- AUFGABENSTELLUNG
1. Geben Sie aus dem Analysetext alles von „Erstaunlich war, wie“ bis hinunter zu „Anlass zu liefern.“ wortgetreu wieder.
2. Beantworten Sie anhand des Analysetexts kurz:
(a) An welchem Datum fand die Demonstration statt?
(b) Welche Strophe der Deutschlandhymne wurde abgesungen?
(c) Woraus bestanden die Durchsagen der Polizei?

Demonstration gegen die Corona-Politik am 29.08.2020 © 2020 KopfsplitterFoto

Erstaunlich war, wie friedfertig und geduldig mit diesen Schikanen umgegangen wurde. Auch über Lautsprecherdurchsagen wurde ständig und intensiv auf die Menschen eingewirkt: Die Polizisten sind nicht unsere Gegner, keine Gewalt, Frieden, Freiheit, Absingen der Deutschlandhymne (3. Strophe natürlich). Die Durchsagen der Polizei bestanden indessen aus Warnungen und Drohungen. Vollkommen überflüssig. Vielleicht sollten Gewaltszenen provoziert werden, um der Polizeiführung und ihrem Dienstherrn den gewünschten Anlass zu liefern.

Datenauszüge
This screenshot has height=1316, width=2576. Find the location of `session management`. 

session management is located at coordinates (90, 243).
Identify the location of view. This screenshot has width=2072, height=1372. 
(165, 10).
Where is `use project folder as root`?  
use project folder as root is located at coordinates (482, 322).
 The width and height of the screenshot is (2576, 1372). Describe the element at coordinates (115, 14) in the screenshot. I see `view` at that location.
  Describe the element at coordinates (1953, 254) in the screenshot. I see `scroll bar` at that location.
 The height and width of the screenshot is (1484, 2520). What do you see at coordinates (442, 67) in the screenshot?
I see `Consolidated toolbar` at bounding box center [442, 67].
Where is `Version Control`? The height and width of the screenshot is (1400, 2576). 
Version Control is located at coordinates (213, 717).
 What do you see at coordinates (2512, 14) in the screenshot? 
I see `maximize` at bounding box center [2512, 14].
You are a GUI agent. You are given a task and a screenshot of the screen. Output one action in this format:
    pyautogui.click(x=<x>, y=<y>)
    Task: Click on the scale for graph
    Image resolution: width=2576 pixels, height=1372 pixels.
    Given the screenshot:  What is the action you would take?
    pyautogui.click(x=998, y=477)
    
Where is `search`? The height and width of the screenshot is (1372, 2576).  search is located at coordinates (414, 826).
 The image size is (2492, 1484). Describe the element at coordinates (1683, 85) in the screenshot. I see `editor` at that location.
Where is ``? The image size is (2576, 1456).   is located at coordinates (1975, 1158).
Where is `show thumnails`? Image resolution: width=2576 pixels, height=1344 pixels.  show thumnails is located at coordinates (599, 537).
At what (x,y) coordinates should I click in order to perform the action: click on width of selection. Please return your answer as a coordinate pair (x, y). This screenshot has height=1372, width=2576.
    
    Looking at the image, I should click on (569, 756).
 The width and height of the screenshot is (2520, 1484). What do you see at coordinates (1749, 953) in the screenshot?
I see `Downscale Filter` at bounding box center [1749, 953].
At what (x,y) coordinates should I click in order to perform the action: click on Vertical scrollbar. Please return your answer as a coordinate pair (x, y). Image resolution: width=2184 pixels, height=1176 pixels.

- LÖSUNGEN
1.
Erstaunlich war, wie friedfertig und geduldig mit diesen Schikanen umgegangen wurde. Auch über Lautsprecherdurchsagen wurde ständig und intensiv auf die Menschen eingewirkt: Die Polizisten sind nicht unsere Gegner, keine Gewalt, Frieden, Freiheit, Absingen der Deutschlandhymne (3. Strophe natürlich). Die Durchsagen der Polizei bestanden indessen aus Warnungen und Drohungen. Vollkommen überflüssig. Vielleicht sollten Gewaltszenen provoziert werden, um der Polizeiführung und ihrem Dienstherrn den gewünschten Anlass zu liefern.

2.
(a) Am 29.08.2020.
(b) Die 3. Strophe.
(c) Aus Warnungen und Drohungen.